Determine how many of the lines below include "link", then respond with that number and no other text.

┏━━

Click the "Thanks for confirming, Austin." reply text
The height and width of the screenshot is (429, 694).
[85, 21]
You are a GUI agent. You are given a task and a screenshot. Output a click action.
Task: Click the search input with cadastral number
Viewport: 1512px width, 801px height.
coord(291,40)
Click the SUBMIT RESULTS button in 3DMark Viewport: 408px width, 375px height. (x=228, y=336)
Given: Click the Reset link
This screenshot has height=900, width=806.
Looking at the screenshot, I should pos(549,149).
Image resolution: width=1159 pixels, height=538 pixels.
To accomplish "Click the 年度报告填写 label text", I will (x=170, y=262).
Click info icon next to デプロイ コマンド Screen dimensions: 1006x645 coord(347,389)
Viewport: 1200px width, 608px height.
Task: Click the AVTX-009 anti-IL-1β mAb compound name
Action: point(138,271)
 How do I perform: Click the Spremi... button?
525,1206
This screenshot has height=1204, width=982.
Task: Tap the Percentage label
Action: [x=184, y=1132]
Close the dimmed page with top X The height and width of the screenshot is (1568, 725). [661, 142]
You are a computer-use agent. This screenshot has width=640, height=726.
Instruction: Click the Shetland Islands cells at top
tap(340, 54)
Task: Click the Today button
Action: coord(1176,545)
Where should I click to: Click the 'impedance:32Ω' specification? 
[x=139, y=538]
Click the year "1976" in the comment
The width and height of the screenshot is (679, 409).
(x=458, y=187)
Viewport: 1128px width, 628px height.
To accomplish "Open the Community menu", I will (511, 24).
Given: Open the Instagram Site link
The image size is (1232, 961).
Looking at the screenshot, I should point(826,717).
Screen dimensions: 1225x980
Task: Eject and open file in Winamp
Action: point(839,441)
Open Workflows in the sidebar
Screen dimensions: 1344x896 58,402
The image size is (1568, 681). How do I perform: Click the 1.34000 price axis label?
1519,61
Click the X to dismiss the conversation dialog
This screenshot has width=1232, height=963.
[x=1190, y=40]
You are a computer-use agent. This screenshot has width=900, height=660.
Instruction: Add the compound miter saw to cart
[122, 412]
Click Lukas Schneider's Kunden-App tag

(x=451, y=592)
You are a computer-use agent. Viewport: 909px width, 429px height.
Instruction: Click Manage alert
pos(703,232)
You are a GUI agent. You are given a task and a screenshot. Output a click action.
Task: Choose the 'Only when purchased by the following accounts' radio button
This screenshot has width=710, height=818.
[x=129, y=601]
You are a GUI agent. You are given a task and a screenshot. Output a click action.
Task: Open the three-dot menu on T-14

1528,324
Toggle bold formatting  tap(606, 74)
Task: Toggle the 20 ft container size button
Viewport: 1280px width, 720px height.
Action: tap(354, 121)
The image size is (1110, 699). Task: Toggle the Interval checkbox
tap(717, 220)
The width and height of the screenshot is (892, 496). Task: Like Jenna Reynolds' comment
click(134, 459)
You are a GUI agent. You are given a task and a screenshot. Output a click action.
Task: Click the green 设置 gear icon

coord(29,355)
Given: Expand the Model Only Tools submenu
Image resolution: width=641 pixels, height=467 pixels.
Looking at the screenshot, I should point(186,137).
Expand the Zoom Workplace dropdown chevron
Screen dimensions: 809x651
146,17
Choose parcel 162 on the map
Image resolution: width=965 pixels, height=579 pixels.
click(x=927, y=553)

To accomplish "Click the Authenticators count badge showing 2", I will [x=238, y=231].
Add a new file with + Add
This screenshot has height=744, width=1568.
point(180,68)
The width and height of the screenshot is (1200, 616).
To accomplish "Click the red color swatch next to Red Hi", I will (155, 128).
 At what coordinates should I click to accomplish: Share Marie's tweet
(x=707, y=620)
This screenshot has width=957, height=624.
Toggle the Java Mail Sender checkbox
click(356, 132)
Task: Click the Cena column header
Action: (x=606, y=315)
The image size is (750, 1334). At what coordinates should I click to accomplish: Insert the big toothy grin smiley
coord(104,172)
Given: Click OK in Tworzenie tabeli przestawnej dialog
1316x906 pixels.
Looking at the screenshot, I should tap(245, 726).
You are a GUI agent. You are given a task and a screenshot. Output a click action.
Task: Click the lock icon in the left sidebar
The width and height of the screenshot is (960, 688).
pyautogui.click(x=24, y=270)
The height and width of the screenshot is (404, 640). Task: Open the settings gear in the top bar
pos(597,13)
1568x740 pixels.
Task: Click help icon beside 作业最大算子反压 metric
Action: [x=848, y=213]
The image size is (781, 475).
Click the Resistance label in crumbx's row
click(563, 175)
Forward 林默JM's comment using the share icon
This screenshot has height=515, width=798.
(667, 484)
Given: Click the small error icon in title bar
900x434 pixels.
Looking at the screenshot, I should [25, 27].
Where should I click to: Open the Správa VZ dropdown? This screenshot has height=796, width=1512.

┗━━

Solution to this task:
2